• _Data provided_:
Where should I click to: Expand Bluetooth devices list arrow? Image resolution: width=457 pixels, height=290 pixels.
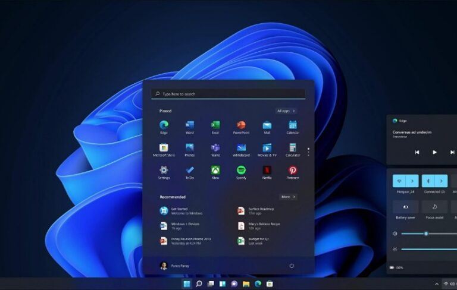tap(441, 181)

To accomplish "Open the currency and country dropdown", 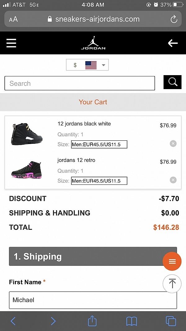I will click(87, 65).
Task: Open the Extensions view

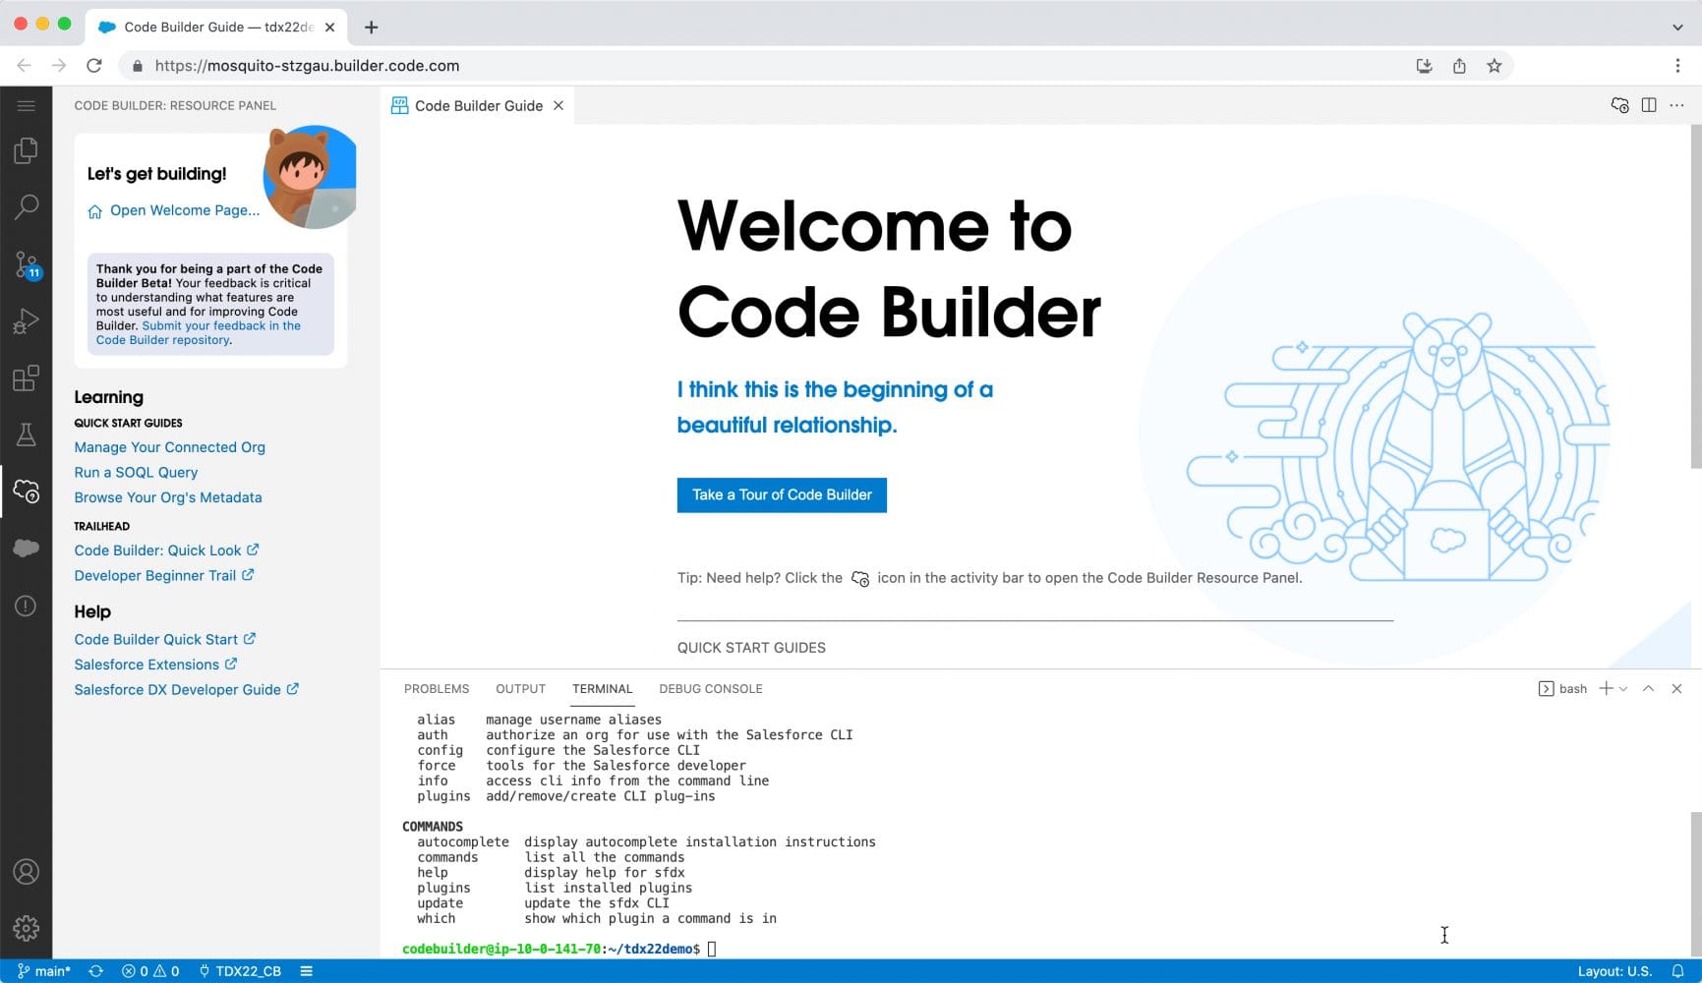Action: point(27,378)
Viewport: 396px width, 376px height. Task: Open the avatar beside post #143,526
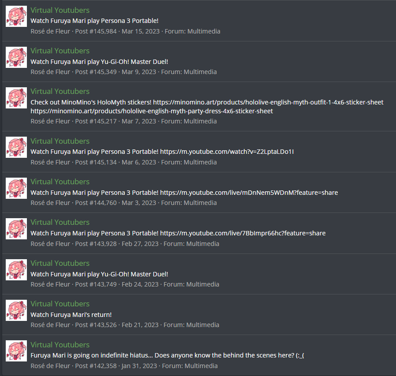(16, 310)
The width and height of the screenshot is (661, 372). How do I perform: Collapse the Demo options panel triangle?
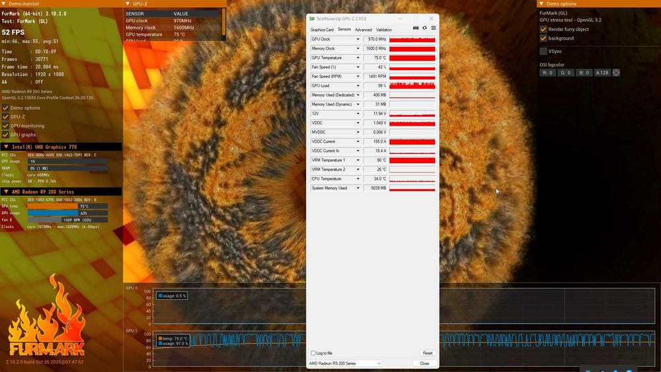point(542,3)
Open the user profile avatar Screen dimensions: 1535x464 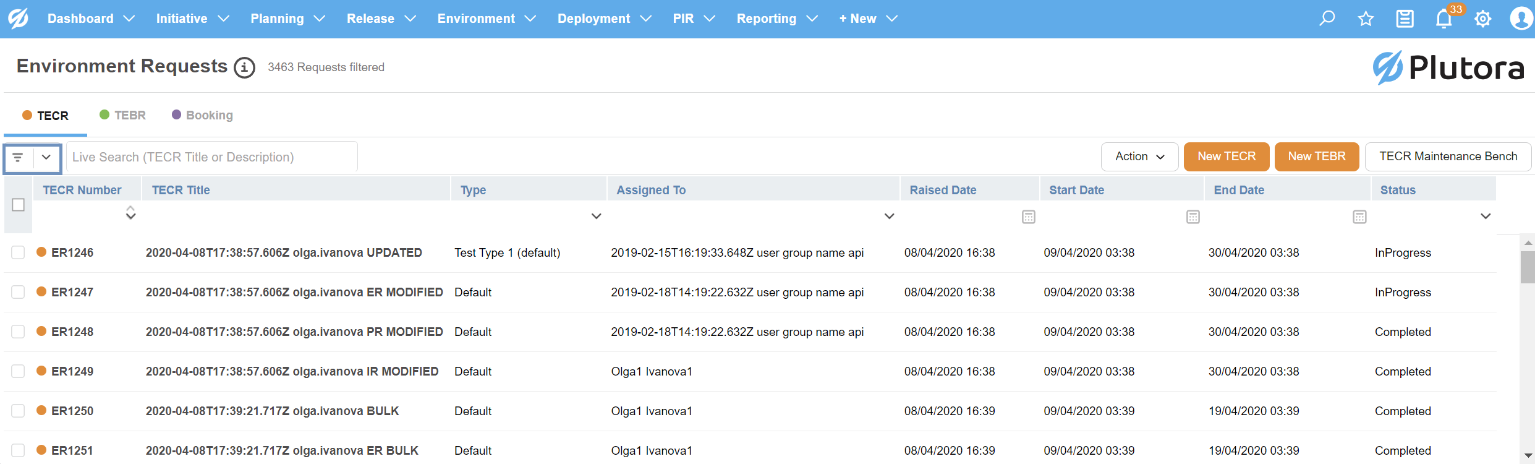[1520, 19]
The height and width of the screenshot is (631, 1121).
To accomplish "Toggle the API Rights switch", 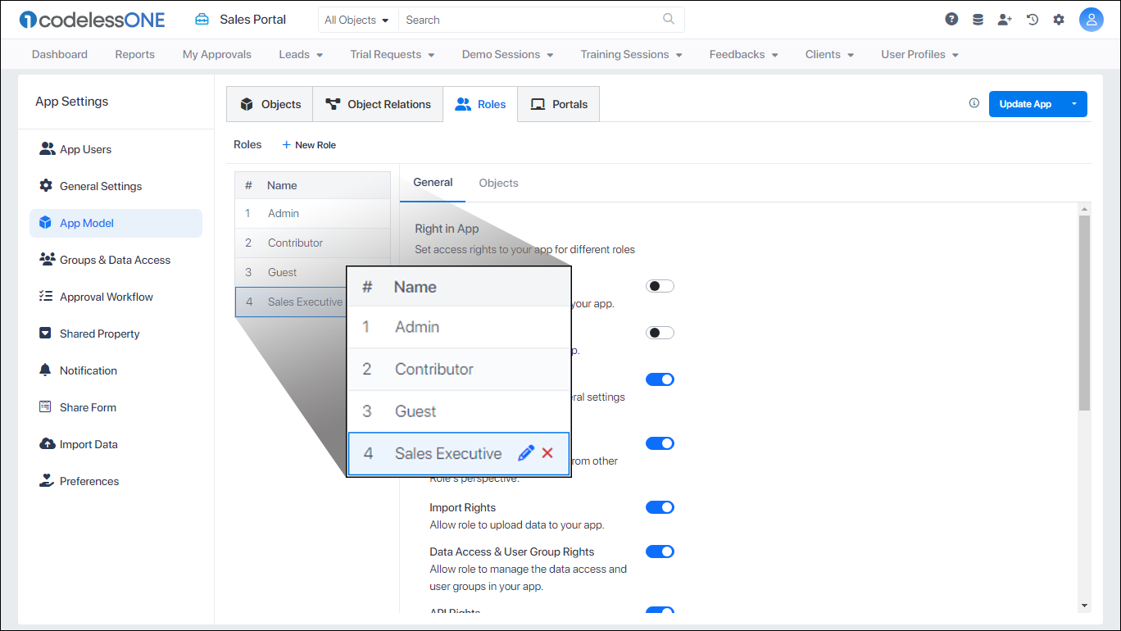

• _What to do_: Nothing but the lines from the one holding "The height and" through the last line of the listing should appear in the answer, copied exactly and without pictures.

• _Your solution_:
The height and width of the screenshot is (631, 1121).
To accomplish "Toggle the API Rights switch", 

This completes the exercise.